Also nicht Matthäus allein ist ein Evangelist oder Markus, wie auch Paulus nicht allein ein Apostel ist, sondern auch die andern; aber er heißt in besonderer Weise Apostel, wie jene „Evangelisten“. „Evangelium“ frohe Botschaft — nennt er es, nicht bloß mit Rücksicht auf die bereits empfangenen Güter, sondern auch mit Rücksicht auf die, welche es für die Zukunft im Jenseits in Aussicht stellt. Wieso kann er aber sagen, daß Gott durch ihn verkündigt werde? „Auserwählt für das Evangelium Gottes.“ — Nun, Gott, war ja auch vor dem Evangelium den Menschen bekannt, aber eigentlich doch nur den Juden, und auch denen allen nicht so, wie es sein sollte. Sie kannten ihn nämlich nicht in seiner Eigenschaft als Vater und fabelten im Alten Bunde viel von ihm, was seiner gar nicht würdig war. Darum sagte Christus: „Die wahren Anbeter werden erst kommen“, und: „Der Vater will solche haben, die ihn anbeten“ 28. Später dagegen offenbarte er sich mit dem Sohne der ganzen Welt. Das war es, was Christus vorausverkündete, wenn er sprach: „Damit sie Dich erkennen, den einzig wahren Gott, und den du gesandt hast, Jesus Christus“ 29. „Evangelium“ — Frohbotschaft — Gottes nennt er es, um dem Hörer gleich von Anfang an Mut zu machen. Er kam ja nicht mit einer traurigen Kunde, wie die Propheten mit Vorwürfen und Anklagen und Mahnungen, sondern mit einer frohen Botschaft, und zwar einer frohen Botschaft Gottes, einer Botschaft von unermeßlichen Schätzen ewig dauernder, unveränderlicher Güter. — „Welches er zuvor durch seine Propheten in den heiligen Schriften verheißen hatte.“ Es heißt ja: „Der Herr wird geben das Wort den Freudenbotschaftern mit großer Kraft“ 30. Und wiederum: „Wie schön sind die Füße derer, die Friedensbotschaft bringen“ 31.

2.

Siehst du, wie Name und Art des Evangeliums bereits im Alten Testamente enthalten sind? Nicht bloß mit Worten, will der Apostel (mit Bezug auf die angeführten Stellen) sagen, verkünden wir das Evangelium, sondern auch durch Taten. Es ist ja auch nichts Menschliches, sondern etwas Göttliches, Unsagbares, ganz und gar Übernatürliches. Weil man ihm aber den Vorwurf machte, es sei eine Neuerung, so zeigt der Apostel, daß es älter sei, als die Griechen uns in den Propheten im voraus beschrieben. Wenn es nicht gleich von Anfang zutage trat, so lag es an denen, die es nicht zulassen wollten. „Abraham, euer Vater“, heißt es, „hat gefrohlockt, daß er meinen Tag sehen werde; er sah ihn und freute sich“ 32. Wieso heißt es dann aber, daß „viele Propheten und Gerechte danach verlangten, zu sehen, was ihr sehet, und sahen es nicht“? 33 So, will das heißen, sahen sie es nicht, wie ihr es sehet und höret, in körperlicher Gestalt mitsamt den sichtbaren Zeichen. — Beachte hier, wie lange vorher alles das vorausverkündigt war! Denn wenn Gott etwas Großes in Szene setzen will, so tut er es lange im voraus kund und ebnet ihm die Wege, daß es Gehör findet, wenn es geschieht.

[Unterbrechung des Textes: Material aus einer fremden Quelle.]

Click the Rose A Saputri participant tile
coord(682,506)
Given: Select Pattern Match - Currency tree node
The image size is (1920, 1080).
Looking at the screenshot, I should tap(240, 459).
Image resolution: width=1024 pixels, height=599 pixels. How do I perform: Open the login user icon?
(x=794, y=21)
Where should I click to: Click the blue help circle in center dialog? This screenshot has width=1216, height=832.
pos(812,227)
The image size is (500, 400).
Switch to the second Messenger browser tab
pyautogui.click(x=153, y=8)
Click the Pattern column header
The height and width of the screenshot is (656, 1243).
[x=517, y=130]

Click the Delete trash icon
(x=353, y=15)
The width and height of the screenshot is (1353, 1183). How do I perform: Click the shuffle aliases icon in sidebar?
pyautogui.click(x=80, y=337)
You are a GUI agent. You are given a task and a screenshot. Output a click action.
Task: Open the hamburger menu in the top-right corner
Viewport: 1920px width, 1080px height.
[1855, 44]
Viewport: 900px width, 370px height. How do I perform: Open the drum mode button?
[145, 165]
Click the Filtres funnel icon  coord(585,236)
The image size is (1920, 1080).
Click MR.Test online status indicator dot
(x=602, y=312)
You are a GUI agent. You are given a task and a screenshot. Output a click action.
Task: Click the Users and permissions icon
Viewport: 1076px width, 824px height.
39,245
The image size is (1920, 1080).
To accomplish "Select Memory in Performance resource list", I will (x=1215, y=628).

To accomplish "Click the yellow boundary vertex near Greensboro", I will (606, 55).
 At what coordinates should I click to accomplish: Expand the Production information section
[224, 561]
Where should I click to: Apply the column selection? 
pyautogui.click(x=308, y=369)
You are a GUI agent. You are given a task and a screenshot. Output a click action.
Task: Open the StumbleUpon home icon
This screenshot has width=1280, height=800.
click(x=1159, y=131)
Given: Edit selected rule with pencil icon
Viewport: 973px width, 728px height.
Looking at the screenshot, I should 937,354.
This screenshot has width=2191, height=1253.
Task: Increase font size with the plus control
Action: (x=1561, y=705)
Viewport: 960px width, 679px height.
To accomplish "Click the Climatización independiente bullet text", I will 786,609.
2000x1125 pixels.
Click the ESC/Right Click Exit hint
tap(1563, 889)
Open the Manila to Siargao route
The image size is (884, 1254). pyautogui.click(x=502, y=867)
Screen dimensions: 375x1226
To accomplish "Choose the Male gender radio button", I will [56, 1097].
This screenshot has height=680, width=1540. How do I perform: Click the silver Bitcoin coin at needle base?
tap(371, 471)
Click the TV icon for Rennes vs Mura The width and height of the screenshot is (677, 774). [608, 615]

„In den heiligen Schriften.“

— Die Propheten drückten nämlich das, was sie sagten, nicht bloß in Worten aus, sondern sie schrieben es auch nieder; ja, sie schrieben es nicht bloß nieder, sondern sie drückten es auch in figürlichen Handlungen aus; so Abraham, als er Isaak zur Opferung führte, Moses, als er die Schlange erhöhte, als er seine Hände ausstreckte gegen Amalek, als er das Osterlamm opferte.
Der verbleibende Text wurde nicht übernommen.